*TASK BRIEF*
Return exactly the span of lines in the following data that opens with the line containing "[Vizag] (250, 8)" and closes with the line containing "[Navigation] (144, 1154)". Include nothing else.

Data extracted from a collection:
◆ ◆ ◆ ◆
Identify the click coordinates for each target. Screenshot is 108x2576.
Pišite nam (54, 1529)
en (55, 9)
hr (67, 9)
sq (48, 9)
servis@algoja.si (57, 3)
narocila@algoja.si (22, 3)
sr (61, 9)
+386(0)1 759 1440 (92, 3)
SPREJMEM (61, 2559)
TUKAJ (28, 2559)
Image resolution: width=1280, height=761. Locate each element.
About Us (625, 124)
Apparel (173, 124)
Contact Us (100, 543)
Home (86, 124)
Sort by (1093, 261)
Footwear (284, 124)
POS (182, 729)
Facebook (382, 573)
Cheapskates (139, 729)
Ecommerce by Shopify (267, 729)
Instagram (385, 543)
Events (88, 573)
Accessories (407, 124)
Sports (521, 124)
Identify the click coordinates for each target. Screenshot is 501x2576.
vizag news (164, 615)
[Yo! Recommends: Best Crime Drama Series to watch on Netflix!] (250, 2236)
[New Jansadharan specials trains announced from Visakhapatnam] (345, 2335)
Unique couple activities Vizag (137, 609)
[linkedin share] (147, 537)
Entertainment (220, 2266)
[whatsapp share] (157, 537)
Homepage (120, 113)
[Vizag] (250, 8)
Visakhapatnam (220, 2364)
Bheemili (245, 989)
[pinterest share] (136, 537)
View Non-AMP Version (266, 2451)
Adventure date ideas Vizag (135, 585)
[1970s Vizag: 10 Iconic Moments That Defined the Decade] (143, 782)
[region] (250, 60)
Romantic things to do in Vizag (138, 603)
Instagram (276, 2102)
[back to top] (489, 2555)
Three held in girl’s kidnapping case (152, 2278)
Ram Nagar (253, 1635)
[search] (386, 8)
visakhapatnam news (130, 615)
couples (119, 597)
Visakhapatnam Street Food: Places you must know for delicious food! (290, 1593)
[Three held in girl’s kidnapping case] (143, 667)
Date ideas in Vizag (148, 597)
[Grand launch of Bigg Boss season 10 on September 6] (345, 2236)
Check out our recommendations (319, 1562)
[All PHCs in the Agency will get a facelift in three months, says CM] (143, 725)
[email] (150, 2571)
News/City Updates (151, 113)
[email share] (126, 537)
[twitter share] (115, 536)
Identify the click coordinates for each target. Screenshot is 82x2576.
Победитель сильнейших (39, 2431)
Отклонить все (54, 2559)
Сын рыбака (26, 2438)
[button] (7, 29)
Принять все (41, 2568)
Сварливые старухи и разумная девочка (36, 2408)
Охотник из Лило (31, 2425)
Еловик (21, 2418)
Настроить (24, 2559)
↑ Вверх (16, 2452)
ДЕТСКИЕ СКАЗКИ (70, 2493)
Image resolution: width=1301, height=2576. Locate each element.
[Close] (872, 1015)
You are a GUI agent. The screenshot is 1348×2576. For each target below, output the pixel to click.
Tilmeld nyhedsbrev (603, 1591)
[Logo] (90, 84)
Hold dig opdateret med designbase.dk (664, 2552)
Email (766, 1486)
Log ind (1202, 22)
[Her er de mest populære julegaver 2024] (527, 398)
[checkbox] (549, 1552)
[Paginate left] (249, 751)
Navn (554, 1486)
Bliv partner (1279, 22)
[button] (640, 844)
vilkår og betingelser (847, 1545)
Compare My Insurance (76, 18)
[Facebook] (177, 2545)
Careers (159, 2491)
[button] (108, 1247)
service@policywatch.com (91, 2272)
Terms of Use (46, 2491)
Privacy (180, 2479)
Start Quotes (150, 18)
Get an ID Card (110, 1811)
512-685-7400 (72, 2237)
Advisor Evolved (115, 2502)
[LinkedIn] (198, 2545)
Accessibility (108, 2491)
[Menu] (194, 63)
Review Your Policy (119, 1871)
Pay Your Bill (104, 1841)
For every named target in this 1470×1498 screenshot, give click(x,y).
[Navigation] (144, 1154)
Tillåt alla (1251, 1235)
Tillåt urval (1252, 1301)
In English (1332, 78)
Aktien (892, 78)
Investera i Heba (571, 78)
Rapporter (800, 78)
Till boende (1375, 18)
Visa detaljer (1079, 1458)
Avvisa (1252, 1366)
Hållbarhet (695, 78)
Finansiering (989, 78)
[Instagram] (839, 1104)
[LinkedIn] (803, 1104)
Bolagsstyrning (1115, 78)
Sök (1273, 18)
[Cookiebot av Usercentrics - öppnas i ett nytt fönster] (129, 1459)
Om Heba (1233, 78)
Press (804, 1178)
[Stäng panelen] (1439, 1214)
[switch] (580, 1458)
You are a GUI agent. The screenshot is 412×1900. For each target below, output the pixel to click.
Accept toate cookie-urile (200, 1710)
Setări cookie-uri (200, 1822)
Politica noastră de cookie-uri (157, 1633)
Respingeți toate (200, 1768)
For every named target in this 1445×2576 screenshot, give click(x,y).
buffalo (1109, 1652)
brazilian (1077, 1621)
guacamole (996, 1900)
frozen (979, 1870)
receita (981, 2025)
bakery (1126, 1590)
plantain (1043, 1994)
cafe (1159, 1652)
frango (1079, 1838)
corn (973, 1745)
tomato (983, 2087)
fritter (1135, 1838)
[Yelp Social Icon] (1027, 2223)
◆ ◆ ◆ ◆
*SOLUTION TO THIS PROBLEM*
[Vizag] (250, 8)
Visakhapatnam (220, 2364)
Bheemili (245, 989)
[pinterest share] (136, 537)
View Non-AMP Version (266, 2451)
Adventure date ideas Vizag (135, 585)
[1970s Vizag: 10 Iconic Moments That Defined the Decade] (143, 782)
[region] (250, 60)
Romantic things to do in Vizag (138, 603)
Instagram (276, 2102)
[back to top] (489, 2555)
Three held in girl’s kidnapping case (152, 2278)
Ram Nagar (253, 1635)
[search] (386, 8)
visakhapatnam news (130, 615)
couples (119, 597)
Visakhapatnam Street Food: Places you must know for delicious food! (290, 1593)
[Three held in girl’s kidnapping case] (143, 667)
Date ideas in Vizag (148, 597)
[Grand launch of Bigg Boss season 10 on September 6] (345, 2236)
Check out our recommendations (319, 1562)
[All PHCs in the Agency will get a facelift in three months, says CM] (143, 725)
[email] (150, 2571)
News/City Updates (151, 113)
[email share] (126, 537)
[twitter share] (115, 536)
Identify the click coordinates for each target. Screenshot is 82x2576.
Победитель сильнейших (39, 2431)
Отклонить все (54, 2559)
Сын рыбака (26, 2438)
[button] (7, 29)
Принять все (41, 2568)
Сварливые старухи и разумная девочка (36, 2408)
Охотник из Лило (31, 2425)
Еловик (21, 2418)
Настроить (24, 2559)
↑ Вверх (16, 2452)
ДЕТСКИЕ СКАЗКИ (70, 2493)
Image resolution: width=1301, height=2576. Locate each element.
[Close] (872, 1015)
You are a GUI agent. The screenshot is 1348×2576. For each target below, output the pixel to click.
Tilmeld nyhedsbrev (603, 1591)
[Logo] (90, 84)
Hold dig opdateret med designbase.dk (664, 2552)
Email (766, 1486)
Log ind (1202, 22)
[Her er de mest populære julegaver 2024] (527, 398)
[checkbox] (549, 1552)
[Paginate left] (249, 751)
Navn (554, 1486)
Bliv partner (1279, 22)
[button] (640, 844)
vilkår og betingelser (847, 1545)
Compare My Insurance (76, 18)
[Facebook] (177, 2545)
Careers (159, 2491)
[button] (108, 1247)
service@policywatch.com (91, 2272)
Terms of Use (46, 2491)
Privacy (180, 2479)
Start Quotes (150, 18)
Get an ID Card (110, 1811)
512-685-7400 (72, 2237)
Advisor Evolved (115, 2502)
[LinkedIn] (198, 2545)
Accessibility (108, 2491)
[Menu] (194, 63)
Review Your Policy (119, 1871)
Pay Your Bill (104, 1841)
For every named target in this 1470×1498 screenshot, give click(x,y).
[Navigation] (144, 1154)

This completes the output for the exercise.